Theorem. Suppose $X$ a reduced scheme with finitely many irreducible components. Denote by $X'$ its normalization. Then the natural morphism $X'\to X$ is a universal homeomorphism if and only if $X$ is geometrically unibranch.

Specific example. Suppose $k$ an algebraically closed field of characteristic $2$. Consider the subring $k[x^2,xy,y]\subset k[x,y]$. The induced morphism

$$\mathrm{Spec}k[x,y]\to\mathrm{Spec}k[x^2,xy,y]$$

is a universal homeomorphism.

### Question

Do pushouts along universal homeomorphisms exist in the category of schemes?

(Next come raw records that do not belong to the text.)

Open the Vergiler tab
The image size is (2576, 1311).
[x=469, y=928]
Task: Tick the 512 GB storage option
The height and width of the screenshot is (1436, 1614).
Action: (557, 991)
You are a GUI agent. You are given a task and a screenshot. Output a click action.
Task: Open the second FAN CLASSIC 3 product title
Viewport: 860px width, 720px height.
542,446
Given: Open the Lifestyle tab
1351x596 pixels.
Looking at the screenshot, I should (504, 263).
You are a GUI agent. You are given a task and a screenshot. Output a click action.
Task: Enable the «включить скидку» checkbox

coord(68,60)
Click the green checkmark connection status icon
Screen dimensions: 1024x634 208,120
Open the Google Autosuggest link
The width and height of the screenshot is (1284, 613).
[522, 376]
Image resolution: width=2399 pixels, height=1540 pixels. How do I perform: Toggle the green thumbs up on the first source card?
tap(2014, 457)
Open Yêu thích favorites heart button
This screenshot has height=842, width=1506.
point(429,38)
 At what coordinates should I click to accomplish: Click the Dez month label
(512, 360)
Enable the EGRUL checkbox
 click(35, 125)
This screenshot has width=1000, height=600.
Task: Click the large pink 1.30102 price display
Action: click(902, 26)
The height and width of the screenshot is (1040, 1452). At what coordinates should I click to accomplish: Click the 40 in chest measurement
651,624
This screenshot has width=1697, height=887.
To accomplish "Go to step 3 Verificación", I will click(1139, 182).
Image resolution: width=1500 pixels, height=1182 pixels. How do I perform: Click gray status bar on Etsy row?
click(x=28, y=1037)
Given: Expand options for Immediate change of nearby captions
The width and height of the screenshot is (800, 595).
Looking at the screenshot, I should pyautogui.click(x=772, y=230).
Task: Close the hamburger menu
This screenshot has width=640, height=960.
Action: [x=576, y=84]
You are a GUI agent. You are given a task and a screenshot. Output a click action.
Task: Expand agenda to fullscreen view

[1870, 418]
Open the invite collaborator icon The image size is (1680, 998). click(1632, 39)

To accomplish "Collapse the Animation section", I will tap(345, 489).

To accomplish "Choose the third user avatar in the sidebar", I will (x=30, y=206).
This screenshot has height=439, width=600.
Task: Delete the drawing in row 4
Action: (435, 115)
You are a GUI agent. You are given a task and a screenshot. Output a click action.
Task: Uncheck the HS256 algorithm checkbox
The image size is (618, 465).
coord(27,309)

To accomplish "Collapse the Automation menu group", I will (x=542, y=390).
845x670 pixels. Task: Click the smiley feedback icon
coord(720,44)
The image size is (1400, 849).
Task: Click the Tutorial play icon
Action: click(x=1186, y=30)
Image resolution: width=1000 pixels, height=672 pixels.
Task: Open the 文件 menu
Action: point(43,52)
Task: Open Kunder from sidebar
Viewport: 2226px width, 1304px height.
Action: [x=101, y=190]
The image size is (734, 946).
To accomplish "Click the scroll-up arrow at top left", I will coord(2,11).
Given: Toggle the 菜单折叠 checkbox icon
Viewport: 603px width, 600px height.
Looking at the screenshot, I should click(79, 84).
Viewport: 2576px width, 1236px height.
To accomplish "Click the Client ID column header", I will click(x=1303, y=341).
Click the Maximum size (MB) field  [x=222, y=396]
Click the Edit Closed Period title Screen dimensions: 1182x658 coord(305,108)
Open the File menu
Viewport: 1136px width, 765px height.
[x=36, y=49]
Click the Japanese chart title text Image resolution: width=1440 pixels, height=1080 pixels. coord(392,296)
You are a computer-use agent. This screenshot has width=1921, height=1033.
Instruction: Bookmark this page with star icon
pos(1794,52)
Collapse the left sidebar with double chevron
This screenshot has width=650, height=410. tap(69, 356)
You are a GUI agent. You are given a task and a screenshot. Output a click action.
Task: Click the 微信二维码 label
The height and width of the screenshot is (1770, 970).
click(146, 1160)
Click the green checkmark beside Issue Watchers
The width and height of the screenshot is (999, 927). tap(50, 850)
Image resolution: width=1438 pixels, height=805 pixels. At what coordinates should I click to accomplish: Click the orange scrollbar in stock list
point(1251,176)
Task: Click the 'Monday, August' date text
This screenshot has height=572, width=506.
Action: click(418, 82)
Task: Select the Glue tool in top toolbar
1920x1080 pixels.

In more detail. Suppose $f:V\to U$ a universal homeomorphism, and suppose $p:V\to W$ a morphism. Everything here is a scheme; I can assume $W$ quasicompact and quasiseparated, but I have no control over the map $V\to W$. Now of course I can construct the pushout $P$ of $V\to U$ along $V\to W$ as a locally ringed space with no trouble (just take the underlying space of $W$ along with the fiber product $O_W \times_{p_{\star}O_V}p_{\star}O_U$), but I can't show that $P$ is a scheme. Is it?

### Thoughts

Of course the key point here is that $f$ is a universal homeomorphism, not just some run-of-the-mill morphism. So one can try to treat the cases where $f$ is schematically dominant or a nilimmersion separately.

### Update

If $f$ is a nilimmersion, then I now see how to prove this completely. I still have no idea how to proceed the schematically dominant case.